**AUSZUG**
Handball-WM im Internet: Ich guck' Sponsoren-TV
Hat gar nicht weh getan. Auch ohne ARD und ZDF in der ersten Reihe. Seit Mittwochabend präsentiert die Deutsche Kreditbank AG (DKB), die den Deutschen Handballbund sponsort, auf der Internetseite handball.dkb.de und auf Youtube Spiele der Handball-WM in Frankreich. Los ging es um 20 Uhr 45 mit dem Eröffnungsspiel Frankreich – Brasilien, kommentiert von Handball-Experte Uwe Semrau. Ein Name, an denen sich öffentlich-rechtliche Zuschauer/Sportfans erst gewöhnen müssen.

**Quelldatensätze**
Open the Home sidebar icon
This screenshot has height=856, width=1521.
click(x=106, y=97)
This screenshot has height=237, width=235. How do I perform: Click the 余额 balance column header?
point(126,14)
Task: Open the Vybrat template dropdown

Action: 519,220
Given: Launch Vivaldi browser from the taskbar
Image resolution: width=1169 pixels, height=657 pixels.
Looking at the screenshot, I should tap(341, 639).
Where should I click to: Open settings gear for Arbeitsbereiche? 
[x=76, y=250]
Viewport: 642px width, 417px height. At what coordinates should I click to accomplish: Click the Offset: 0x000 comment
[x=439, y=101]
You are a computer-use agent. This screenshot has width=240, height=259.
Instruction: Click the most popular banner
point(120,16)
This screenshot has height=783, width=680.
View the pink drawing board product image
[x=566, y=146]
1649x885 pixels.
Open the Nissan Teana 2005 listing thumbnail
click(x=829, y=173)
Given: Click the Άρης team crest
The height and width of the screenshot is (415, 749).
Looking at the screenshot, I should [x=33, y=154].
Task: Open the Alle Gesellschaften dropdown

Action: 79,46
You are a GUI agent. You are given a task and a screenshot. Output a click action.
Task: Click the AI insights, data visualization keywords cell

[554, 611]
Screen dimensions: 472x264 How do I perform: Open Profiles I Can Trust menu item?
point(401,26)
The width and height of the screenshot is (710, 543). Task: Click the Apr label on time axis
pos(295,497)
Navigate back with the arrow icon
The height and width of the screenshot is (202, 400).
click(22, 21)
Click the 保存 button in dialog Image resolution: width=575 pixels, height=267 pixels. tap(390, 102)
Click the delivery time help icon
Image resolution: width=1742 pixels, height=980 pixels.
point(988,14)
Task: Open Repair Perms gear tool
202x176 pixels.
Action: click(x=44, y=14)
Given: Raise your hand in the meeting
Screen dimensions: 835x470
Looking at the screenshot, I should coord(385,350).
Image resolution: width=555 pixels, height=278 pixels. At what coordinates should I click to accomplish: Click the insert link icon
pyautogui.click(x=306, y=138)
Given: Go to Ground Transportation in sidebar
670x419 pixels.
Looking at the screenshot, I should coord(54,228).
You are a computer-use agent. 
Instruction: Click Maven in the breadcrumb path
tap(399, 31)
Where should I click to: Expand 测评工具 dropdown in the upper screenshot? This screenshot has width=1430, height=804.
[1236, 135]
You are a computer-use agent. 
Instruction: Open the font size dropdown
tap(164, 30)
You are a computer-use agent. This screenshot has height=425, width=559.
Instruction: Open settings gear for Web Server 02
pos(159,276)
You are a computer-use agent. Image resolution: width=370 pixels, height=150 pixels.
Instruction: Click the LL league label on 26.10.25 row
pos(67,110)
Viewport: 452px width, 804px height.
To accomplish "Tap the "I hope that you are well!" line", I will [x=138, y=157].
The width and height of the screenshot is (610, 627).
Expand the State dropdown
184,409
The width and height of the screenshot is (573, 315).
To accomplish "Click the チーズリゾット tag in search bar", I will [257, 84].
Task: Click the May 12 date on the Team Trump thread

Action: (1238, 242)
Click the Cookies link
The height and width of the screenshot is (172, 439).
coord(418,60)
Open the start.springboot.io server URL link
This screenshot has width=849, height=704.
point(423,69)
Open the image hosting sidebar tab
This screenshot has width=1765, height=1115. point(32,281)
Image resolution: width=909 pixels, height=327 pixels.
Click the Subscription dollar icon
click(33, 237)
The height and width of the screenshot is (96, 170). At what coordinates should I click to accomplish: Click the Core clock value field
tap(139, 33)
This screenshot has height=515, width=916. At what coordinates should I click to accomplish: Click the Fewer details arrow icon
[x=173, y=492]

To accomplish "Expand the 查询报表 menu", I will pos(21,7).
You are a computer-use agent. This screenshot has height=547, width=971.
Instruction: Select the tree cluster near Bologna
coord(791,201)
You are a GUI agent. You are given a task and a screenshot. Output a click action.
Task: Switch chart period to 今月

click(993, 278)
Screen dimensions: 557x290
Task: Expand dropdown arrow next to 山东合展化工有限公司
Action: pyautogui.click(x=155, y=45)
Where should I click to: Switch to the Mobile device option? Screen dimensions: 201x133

**AUFGABENSTELLUNG**
Gib aus dem Auszug zur Handball-WM im Internet den Abschnitt von „Handball-WM im Internet: Ich“ bis einschließlich „erst gewöhnen müssen.“ wortgetreu wieder.

**LÖSUNG**
Handball-WM im Internet: Ich guck' Sponsoren-TV
Hat gar nicht weh getan. Auch ohne ARD und ZDF in der ersten Reihe. Seit Mittwochabend präsentiert die Deutsche Kreditbank AG (DKB), die den Deutschen Handballbund sponsort, auf der Internetseite handball.dkb.de und auf Youtube Spiele der Handball-WM in Frankreich. Los ging es um 20 Uhr 45 mit dem Eröffnungsspiel Frankreich – Brasilien, kommentiert von Handball-Experte Uwe Semrau. Ein Name, an denen sich öffentlich-rechtliche Zuschauer/Sportfans erst gewöhnen müssen.